Hello colleagues researchers!
I'm encountering puzzling results in my ASO (Antisense Oligonucleotide) experiment targeting HER2 mRNA and would appreciate your insights.
Experimental Design:
- ASOs targeting different exons of HER2 mRNA (ASO12: exon 12, ASO15: exon 15, ASO20: exon 20, ASO26: exon 26)
- Treatment: 200nM ASO, 24h incubation (24-well plates, 100,000 cells, 1100μL media + transfection reagent)
- Culture conditions: 37°C, 5% CO2
RNA Processing:
- DNase I treatment followed by inactivation to remove genomic DNA contamination
- cDNA synthesis using oligo dT primers
- GAPDH as reference gene
qRT-PCR Setup:
- Two different HER2 primer sets: Primer 6 (amplifying near exon 6 of mRNA ) and Primer 15 (amplifying near exon 15 of mRNA)

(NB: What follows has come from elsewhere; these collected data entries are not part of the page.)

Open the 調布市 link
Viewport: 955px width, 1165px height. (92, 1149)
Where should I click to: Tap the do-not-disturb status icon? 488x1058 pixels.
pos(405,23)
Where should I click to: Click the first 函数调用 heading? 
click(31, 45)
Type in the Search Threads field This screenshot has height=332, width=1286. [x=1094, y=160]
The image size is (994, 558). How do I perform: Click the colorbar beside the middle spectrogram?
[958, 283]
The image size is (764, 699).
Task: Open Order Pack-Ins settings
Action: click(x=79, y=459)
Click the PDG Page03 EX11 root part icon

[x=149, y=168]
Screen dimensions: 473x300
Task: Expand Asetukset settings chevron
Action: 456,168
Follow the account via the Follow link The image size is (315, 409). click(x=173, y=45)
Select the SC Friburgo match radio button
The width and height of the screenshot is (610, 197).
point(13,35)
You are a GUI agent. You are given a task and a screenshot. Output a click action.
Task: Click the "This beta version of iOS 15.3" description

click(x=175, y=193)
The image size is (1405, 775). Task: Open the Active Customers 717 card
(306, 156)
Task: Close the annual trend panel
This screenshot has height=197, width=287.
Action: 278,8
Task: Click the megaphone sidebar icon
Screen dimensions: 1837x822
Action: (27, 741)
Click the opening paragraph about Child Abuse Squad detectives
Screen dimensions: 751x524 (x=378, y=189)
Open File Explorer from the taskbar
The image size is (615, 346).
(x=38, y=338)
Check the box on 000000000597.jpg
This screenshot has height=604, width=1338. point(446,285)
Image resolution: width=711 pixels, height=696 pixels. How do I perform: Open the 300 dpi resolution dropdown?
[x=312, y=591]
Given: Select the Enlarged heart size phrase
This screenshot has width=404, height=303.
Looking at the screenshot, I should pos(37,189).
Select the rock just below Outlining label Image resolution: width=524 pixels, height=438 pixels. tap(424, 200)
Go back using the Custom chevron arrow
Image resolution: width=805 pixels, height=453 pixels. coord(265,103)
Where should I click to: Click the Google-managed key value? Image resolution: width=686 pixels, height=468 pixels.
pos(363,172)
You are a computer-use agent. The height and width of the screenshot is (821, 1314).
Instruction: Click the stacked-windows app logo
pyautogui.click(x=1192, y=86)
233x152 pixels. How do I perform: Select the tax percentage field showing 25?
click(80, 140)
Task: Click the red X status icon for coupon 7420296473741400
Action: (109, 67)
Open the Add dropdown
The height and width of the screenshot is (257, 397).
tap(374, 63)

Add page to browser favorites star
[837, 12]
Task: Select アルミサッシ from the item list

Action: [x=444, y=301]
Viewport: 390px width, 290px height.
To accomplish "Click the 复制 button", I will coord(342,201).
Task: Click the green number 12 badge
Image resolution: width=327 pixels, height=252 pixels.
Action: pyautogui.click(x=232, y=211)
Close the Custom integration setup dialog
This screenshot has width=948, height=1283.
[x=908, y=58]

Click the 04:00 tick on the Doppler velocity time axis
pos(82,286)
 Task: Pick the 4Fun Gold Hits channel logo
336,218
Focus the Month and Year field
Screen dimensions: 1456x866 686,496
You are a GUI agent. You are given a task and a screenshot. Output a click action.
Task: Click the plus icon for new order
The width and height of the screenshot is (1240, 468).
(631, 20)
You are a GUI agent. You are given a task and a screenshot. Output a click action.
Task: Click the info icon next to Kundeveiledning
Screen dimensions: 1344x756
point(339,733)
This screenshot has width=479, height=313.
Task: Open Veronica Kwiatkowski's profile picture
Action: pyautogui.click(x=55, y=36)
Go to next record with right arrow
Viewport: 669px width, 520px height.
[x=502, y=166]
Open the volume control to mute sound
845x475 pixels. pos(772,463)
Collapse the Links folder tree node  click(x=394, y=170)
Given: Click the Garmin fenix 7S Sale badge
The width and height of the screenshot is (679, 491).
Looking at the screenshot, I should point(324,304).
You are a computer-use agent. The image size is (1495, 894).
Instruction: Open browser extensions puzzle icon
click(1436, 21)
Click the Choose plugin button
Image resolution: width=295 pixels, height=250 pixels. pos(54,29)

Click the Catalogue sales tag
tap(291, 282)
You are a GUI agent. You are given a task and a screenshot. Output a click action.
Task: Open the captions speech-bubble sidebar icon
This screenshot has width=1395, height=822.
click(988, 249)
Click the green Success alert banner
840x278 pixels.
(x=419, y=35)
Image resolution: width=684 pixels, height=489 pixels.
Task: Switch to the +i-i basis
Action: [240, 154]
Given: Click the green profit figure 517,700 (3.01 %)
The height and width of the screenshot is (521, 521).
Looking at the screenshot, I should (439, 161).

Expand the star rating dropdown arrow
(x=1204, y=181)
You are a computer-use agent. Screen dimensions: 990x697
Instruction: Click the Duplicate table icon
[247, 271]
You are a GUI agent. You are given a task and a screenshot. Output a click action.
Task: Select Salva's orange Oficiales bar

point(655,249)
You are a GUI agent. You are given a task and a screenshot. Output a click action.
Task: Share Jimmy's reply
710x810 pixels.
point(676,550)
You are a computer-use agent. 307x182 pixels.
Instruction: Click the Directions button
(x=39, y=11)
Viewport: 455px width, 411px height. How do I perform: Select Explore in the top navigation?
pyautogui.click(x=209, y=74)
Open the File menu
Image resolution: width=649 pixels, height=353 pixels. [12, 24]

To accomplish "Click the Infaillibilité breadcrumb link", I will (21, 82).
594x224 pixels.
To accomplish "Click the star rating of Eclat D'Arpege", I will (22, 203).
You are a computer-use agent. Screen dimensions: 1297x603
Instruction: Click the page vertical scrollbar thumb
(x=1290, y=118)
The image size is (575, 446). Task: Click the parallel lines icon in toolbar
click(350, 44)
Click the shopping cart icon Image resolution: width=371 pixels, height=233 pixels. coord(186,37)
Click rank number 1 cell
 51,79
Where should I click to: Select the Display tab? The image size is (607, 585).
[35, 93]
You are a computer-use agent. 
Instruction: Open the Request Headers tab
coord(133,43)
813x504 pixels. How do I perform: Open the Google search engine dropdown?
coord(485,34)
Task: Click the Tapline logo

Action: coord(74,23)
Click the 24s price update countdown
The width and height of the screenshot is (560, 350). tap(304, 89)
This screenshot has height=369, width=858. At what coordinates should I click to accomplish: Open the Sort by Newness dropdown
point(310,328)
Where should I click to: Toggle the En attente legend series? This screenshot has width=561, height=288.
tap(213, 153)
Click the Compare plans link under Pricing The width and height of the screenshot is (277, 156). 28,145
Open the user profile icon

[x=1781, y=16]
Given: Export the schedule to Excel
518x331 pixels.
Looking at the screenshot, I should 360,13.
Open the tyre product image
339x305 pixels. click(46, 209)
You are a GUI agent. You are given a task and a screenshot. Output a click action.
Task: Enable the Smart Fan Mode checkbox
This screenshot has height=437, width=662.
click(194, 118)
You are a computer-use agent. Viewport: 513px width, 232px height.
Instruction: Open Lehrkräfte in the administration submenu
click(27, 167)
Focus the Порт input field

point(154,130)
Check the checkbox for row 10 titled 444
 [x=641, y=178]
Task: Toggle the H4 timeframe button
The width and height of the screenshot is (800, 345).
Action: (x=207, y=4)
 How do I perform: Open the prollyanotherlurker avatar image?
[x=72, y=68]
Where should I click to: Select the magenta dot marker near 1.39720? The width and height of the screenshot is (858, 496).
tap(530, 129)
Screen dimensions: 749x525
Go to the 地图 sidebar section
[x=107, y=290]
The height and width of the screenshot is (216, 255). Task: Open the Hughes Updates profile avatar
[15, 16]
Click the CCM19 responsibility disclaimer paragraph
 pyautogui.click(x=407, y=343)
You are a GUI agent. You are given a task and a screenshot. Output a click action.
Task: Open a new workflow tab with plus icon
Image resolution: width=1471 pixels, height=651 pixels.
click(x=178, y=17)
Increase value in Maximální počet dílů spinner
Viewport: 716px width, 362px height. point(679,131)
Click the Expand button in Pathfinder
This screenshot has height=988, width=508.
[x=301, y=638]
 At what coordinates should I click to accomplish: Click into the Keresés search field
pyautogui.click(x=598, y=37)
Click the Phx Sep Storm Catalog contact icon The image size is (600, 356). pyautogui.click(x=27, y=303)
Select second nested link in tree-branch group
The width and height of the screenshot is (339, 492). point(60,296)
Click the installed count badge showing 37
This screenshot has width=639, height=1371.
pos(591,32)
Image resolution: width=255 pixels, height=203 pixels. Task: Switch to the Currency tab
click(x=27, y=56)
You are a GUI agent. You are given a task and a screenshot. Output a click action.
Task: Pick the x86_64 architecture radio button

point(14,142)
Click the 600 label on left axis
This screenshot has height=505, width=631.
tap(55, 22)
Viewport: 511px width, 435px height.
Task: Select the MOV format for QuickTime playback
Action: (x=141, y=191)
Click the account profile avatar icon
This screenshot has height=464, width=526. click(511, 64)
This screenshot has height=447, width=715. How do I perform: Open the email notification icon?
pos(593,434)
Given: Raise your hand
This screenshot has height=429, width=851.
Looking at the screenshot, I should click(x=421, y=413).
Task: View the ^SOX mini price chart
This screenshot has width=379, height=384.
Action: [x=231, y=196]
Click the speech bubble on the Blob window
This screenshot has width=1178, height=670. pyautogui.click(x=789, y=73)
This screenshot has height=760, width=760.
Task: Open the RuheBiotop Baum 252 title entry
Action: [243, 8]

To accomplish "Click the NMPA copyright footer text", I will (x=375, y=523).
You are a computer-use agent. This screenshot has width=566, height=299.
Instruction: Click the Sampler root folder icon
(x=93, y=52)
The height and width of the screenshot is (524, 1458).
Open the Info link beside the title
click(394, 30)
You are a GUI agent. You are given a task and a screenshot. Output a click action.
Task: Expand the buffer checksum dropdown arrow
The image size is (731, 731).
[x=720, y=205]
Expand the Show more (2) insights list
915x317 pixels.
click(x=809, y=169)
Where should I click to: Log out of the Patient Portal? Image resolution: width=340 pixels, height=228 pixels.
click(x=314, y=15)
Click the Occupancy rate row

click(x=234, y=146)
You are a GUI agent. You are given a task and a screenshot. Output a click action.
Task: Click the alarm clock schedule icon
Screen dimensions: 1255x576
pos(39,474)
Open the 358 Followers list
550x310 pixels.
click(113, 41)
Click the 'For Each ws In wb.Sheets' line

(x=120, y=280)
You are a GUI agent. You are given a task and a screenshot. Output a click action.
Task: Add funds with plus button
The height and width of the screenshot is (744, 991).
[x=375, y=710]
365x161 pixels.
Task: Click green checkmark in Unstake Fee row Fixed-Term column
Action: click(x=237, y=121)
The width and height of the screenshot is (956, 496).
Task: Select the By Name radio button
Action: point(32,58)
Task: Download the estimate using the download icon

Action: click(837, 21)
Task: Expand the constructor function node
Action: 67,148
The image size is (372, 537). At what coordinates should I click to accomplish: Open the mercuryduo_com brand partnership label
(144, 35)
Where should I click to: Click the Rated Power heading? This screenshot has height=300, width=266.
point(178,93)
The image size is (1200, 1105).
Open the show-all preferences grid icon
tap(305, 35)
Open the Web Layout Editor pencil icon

- Both primers validated by BLAST and showed ~100% efficiency
- Clean melting curves with no primer dimers detected
Issue: Using the same cDNA template but different primer sets yields contradictory results:
Example (ASO15 treatment):
- Primer 6: 7.5% increase in HER2 expression
- Primer 15: 23% decrease in HER2 expression
Questions:
How can identical cDNA templates produce opposite results with different primers?Could the length of HER2 mRNA (4557 nt) affect cDNA synthesis efficiency differently across the transcript?Might ASO-mediated cleavage create differential template availability for primers targeting different regions?Are there alternative mechanisms (splicing variants, secondary structure changes) that could explain this discrepancy?I initially hypothesized that ASO cleavage would create 5' and 3' fragments, with only 3' fragments (containing poly-A tails) being reverse-transcribed by oligo dT primers. However, the data doesn't support this simple model.
Any similar experiences or mechanistic insights would be greatly appreciated.